The COVID-19 pandemic and the chaos it wrought in many Olympic athletes’ lives played a big role in shifting that dynamic. Simone Biles, Noah Lyles and Sha’Carri Richardson are among the high-profile athletes whose paths have been fundamentally altered because of mental health. All have been unafraid to acknowledge their reality.

“It's OK to not be OK,” was the mantra spelled out by Biles and others after the gymnast shockingly withdrew from the team all-around at the Tokyo Olympics two years ago.

Hardee said the recent death of Olympic gold medalist Tori Bowie hit especially hard. The 32-year-old champion sprinter, who died alone at home of childbirth complications in April, had a history of mental-health issues — her bipolar disorder was listed on her autopsy report. Hardee knew Bowie from being on the same teams and used to talk to her at photo shoots.

“It’s just a heavy, heavy sadness,” Hardee said.

Jess Bartley, the director of mental health for the U.S. Olympic and Paralympic Committee, said despite some significant shifts in the public's attitude, there's still "tremendous stigma" attached to mental health.

She said helping athletes navigate retirement, both before and after they hang it up, is among the most important missions her department tackles.

“There’s a lot of information and research coming out around the fact that, in the back of your mind, you might actually be worried about” retirement, she said. “So why would you not think about retiring? Why would you not think about how your skills are transferable” once you retire?

In his early 30s and with one child — he and wife, Chelsea, would go on to have two more kids — Hardee thought he was set for success after his track career ended.

He found new roles and new purposes — as a family man, a track commentator for NBC and a high-performance trainer. He felt he had turned the page so effortlessly.

Maybe too effortlessly.

Hardee concedes he struggled to voice his concerns. It was difficult to let anyone in — not his wife, who could have offered her own insights as a retired world-class pole vaulter, or his friends, some of whom also forged similar career paths as elite athletes.

Hardee said that in retirement he didn't utilize any of the mental-health services that have become increasingly available through the U.S. Olympic and Paralympic Committee and USA Track and Field, both of which played a role in his training over the years.

“You don’t know what you don’t know,” he said of the benefits of the later counseling he underwent.

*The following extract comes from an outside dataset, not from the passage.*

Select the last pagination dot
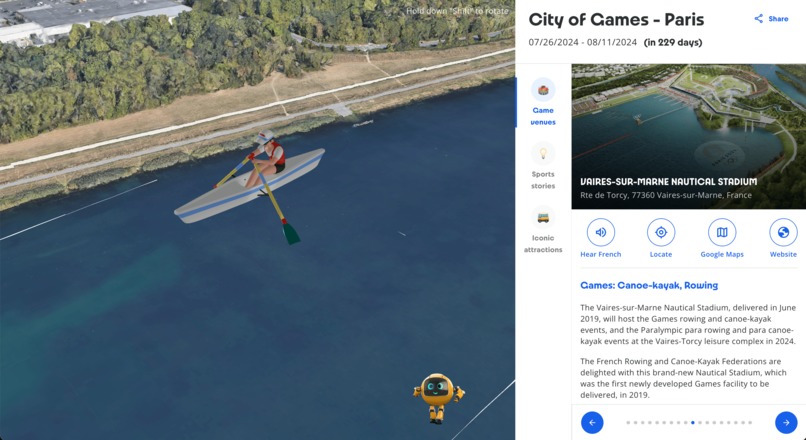point(750,423)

“You can plan and plan and plan, but unless you’ve been talking to a professional and you’ve been really working just on yourself — and this isn’t about a job, this isn’t about having a fallback plan, this isn’t about a safety net. This is about your soul and your consciousness.”

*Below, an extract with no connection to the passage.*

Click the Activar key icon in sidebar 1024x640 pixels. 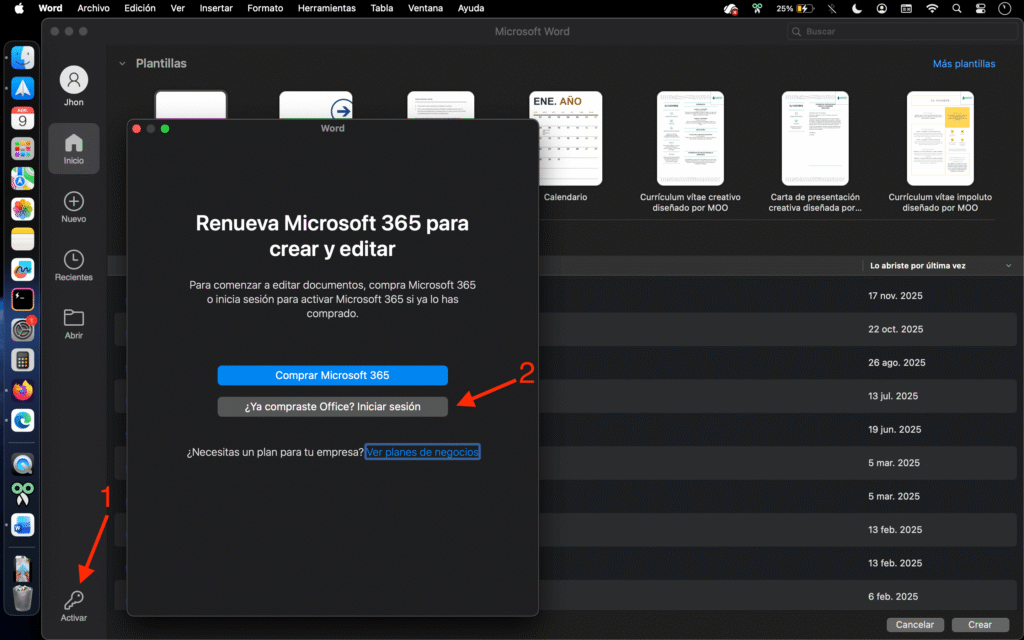(73, 601)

Now, a year after his darkest moment, things look and feel different around the Hardee household.

Some of the pictures and memorabilia that had been stashed away in closets or dusty corners, lest they bring up memories of the career he was trying to leave behind, are re-emerging. One of his favorite pictures — of him throwing a discus — now has a prime spot near the piano.

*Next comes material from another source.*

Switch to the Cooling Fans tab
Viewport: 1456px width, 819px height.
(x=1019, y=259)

To one of the world’s most finely tuned athletes, a man who had to master not one, but 10 different events to become a two-time world champion, the simple act of placing some memories of his career back into the foreground represented one of his most consequential breakthroughs.

“It took a while but I got back on my feet,” said Hardee, who also opened up about mental-health struggles in a podcast titled “Life Beyond The Game” with former NFL offensive lineman Joe Hawley.

“And then once I was on my feet I regained my balance. And then once I regained my balance, I started looking up. And after I started looking up, I started to climb out. I’m at a place right now where my head is above the edge of the well or the cave and I’m breathing fresh air again."

“I can see the sun,” he said. “I can see life.”